La clause dérogatoire, 40 ans plus tard

Au lendemain de l’adoption de la Loi sur la langue officielle et commune du Québec, le français1 (« Loi 96 »), la clause dérogatoire fait régulièrement écho dans les médias. Également appelée la « clause nonobstant », l’article 33 de la Charte canadienne des droits et libertés permet, à certaines conditions, à une loi de s’appliquer malgré le fait qu’elle porte atteinte à certains droits et libertés fondamentaux. Controversée depuis son adoption, sa pertinence et sa portée sont la source de nombreux débats. Dans cet article, nous vous proposons un retour sur ses origines ainsi qu’un survol de son application et ses enjeux au cours des dernières années2.
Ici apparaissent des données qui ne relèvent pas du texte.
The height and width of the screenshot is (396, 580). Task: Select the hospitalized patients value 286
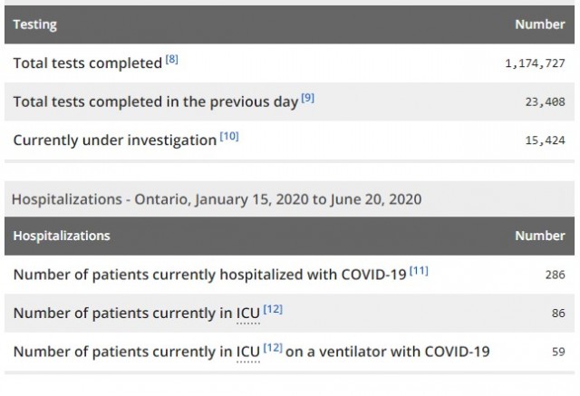tap(556, 275)
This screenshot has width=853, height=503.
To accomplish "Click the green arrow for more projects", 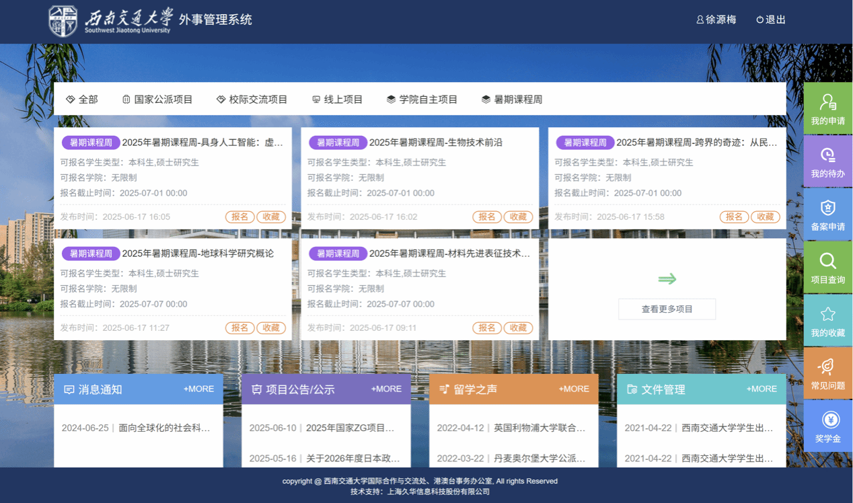I will [x=667, y=279].
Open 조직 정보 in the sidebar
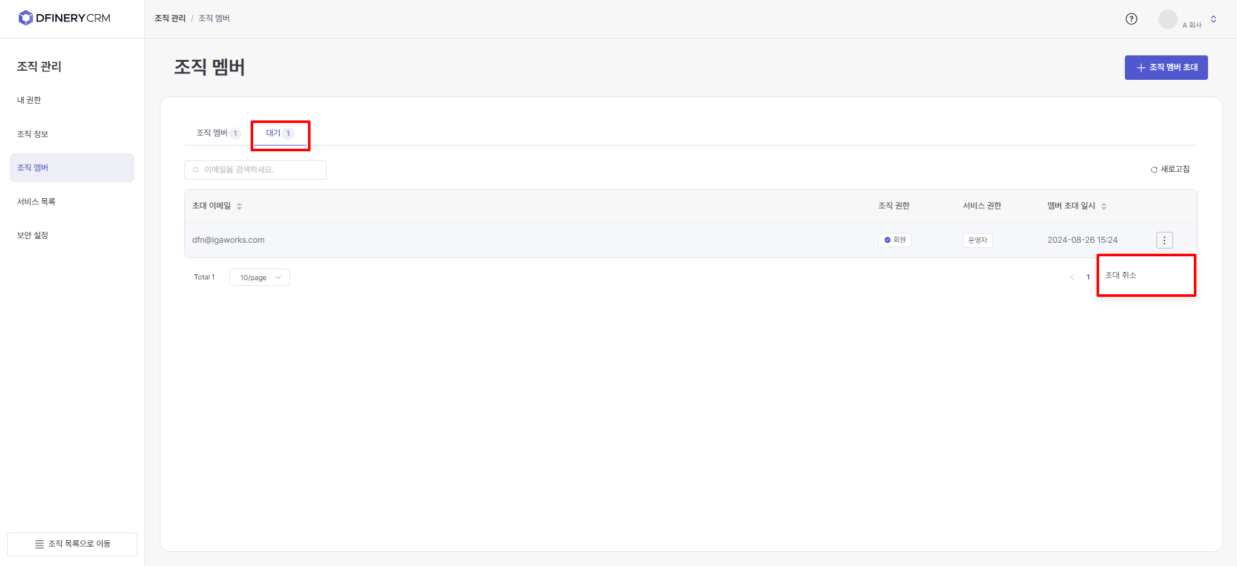Image resolution: width=1237 pixels, height=566 pixels. coord(33,134)
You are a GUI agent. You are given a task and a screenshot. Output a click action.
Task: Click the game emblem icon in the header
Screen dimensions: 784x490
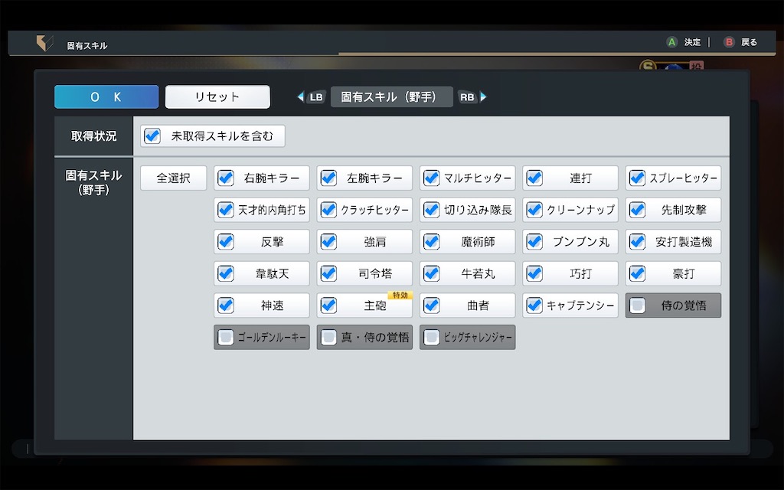click(44, 42)
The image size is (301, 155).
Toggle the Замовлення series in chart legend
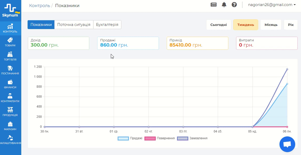(193, 138)
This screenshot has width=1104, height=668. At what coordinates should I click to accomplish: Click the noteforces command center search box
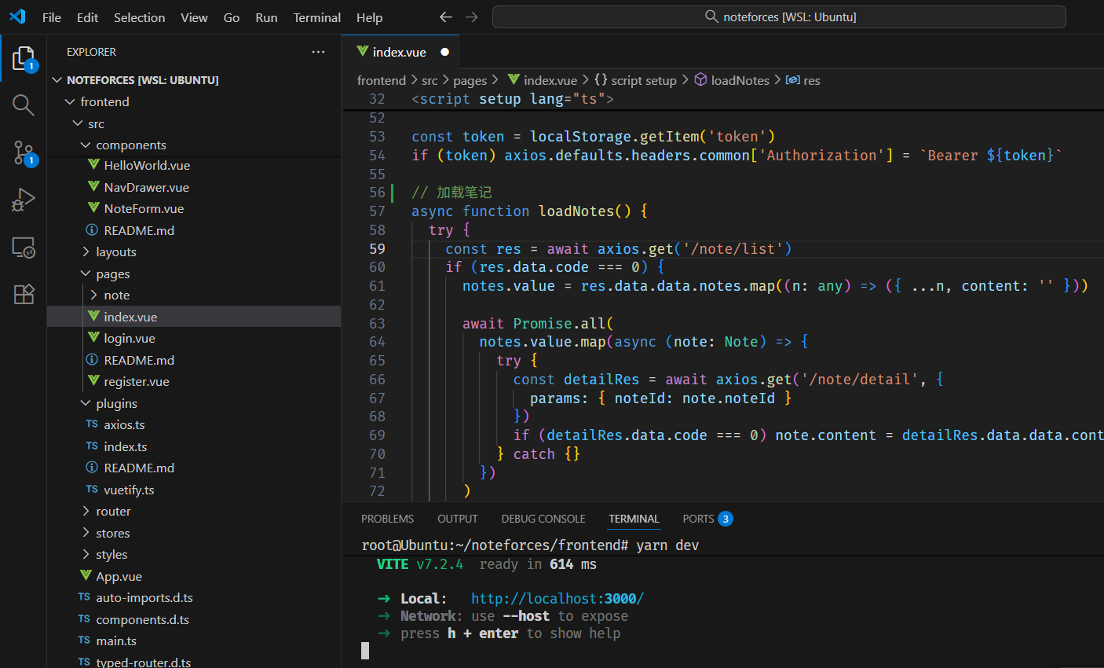779,17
LE RÉSULTAT D’UN COMPROMIS POLITIQUE
L’édiction de la clause dérogatoire remonte à 1982. Elle est souvent décrite comme l’un des éléments déterminants de l’adoption de la Charte canadienne des droits et libertés (« Charte ») et, plus largement, de la Loi constitutionnelle de 19823. Certains vont même jusqu’à dire que sans l’article 33, la Loi constitutionnelle de 1982 n’aurait jamais vu le jour4. C’est que l’article 33 constitue, avant tout, le fruit d’un compromis politique entre le gouvernement fédéral et certaines provinces lors des négociations relatives au rapatriement de la Constitution canadienne.

En effet, dans l’année précédant l’adoption de la Charte, la Cour suprême statuait qu’en vertu d’une convention constitutionnelle, le rapatriement de la Constitution nécessitait l’accord d’une majorité substantielle des provinces5. À l’époque, plusieurs provinces, y compris le Québec, s’opposaient au projet de rapatriement proposé par le gouvernement fédéral, lequel prévoyait, entre autres, l’adoption d’une Charte des droits. Les provinces réticentes craignaient, notamment, qu’une telle Charte ait pour effet de conférer un pouvoir démesuré aux tribunaux, au détriment de la souveraineté parlementaire6.
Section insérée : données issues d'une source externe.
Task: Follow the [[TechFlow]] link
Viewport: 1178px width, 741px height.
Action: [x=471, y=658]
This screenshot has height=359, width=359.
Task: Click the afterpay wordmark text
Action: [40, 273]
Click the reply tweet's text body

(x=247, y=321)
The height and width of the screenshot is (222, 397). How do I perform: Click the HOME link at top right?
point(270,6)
Dans l’optique d’obtenir la majorité requise pour satisfaire les conditions prévues par la convention constitutionnelle, le gouvernement fédéral offrira alors de faire plusieurs concessions, dont l’adoption d’une disposition de dérogation qui permettrait aux législateurs provinciaux de préserver leur souveraineté. Il en résulte que la quasi-unanimité des gouvernements provinciaux, initialement opposés au rapatriement, adhèreront finalement à l’adoption de la Charte ainsi amendée le 5 novembre 1981. Le Québec, quant à lui, sera la seule province à être écartée du processus. La nuit du 5 novembre 1981 est d’ailleurs souvent appelée la « nuit des longs couteaux » pour cette raison.
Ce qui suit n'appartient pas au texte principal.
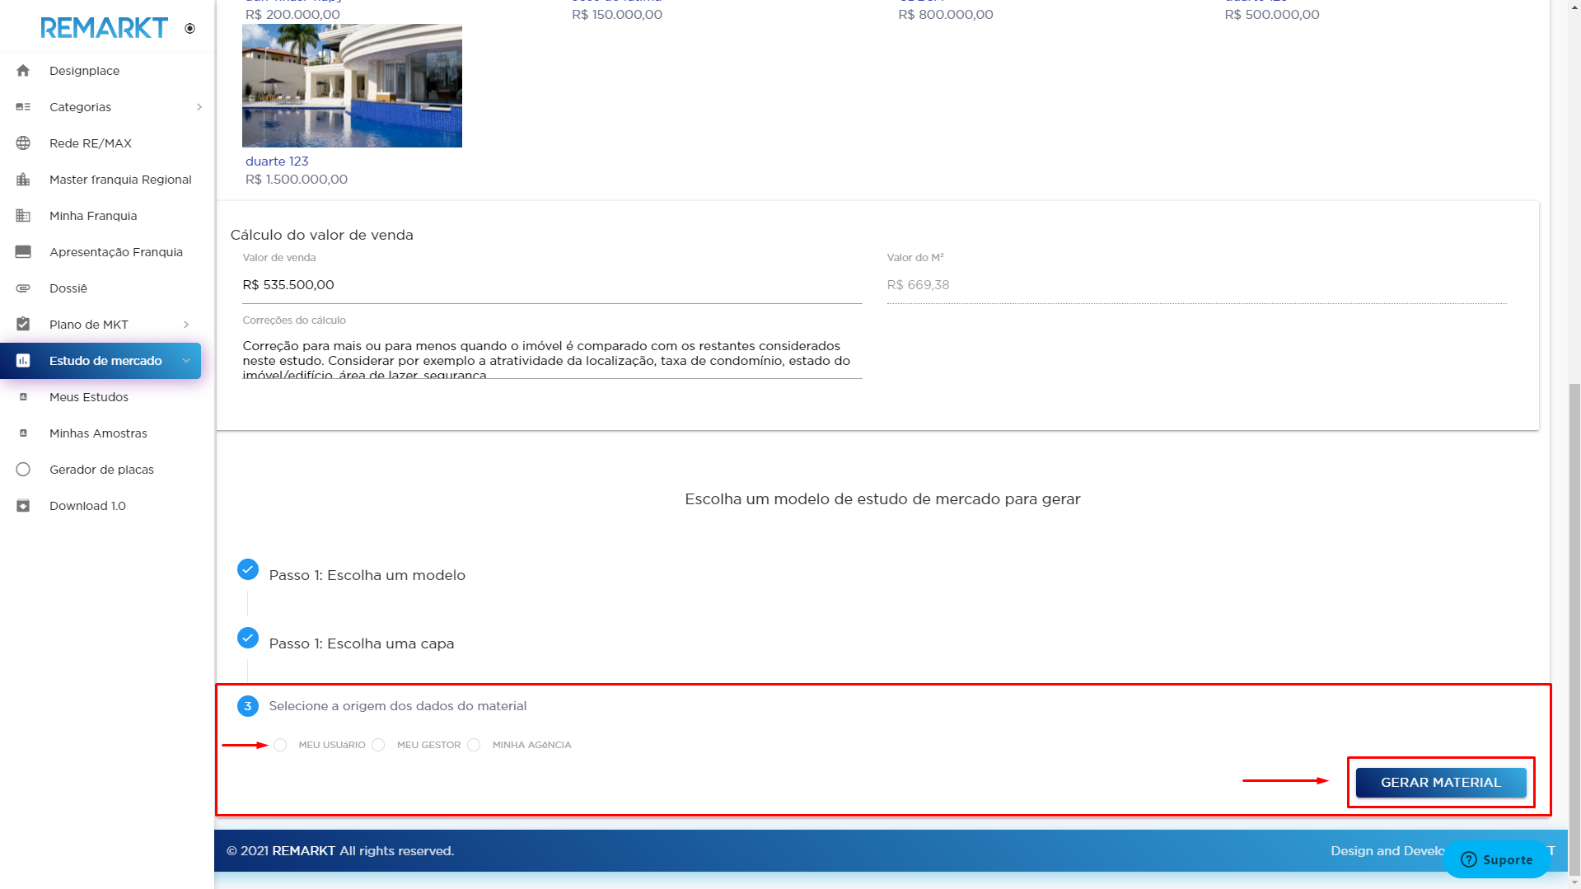Open Meus Estudos from the sidebar
1581x889 pixels.
point(89,397)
LES CONDITIONS D’APPLICATION DE LA CLAUSE DÉROGATOIREPOLITIQUE
L’article 33 de la Charte confère certes un pouvoir important aux législateurs fédéral et provinciaux, mais pour y avoir recours, plusieurs conditions doivent être respectées.

Tout d’abord, seuls les droits et libertés prévus aux articles 2 et 7 à 15 de la Charte peuvent faire l’objet d’une dérogation7. On pense, par exemple, à la liberté d’expression8, à la liberté de conscience et de religion9, et, bien que ça puisse surprendre, au droit à la vie10. Autrement dit, une dérogation qui viserait un droit ou une liberté prévue à un autre article que ceux-ci serait invalide. Par exemple, l’Assemblée nationale ne pourrait pas adopter une loi qui dérogerait au droit de vote11. Il en est de même pour les droits linguistiques des minorités provinciales de langue officielle12.

Par ailleurs, la dérogation doit être visée par une disposition expresse dans la loi13. Cela signifie que le législateur qui a l’intention de déroger à l’application de certaines dispositions de la Charte doit explicitement l’indiquer. Il est généralement admis qu’une dérogation est suffisamment explicite si elle précise le numéro de la disposition de la Charte dont l’application sera écartée14.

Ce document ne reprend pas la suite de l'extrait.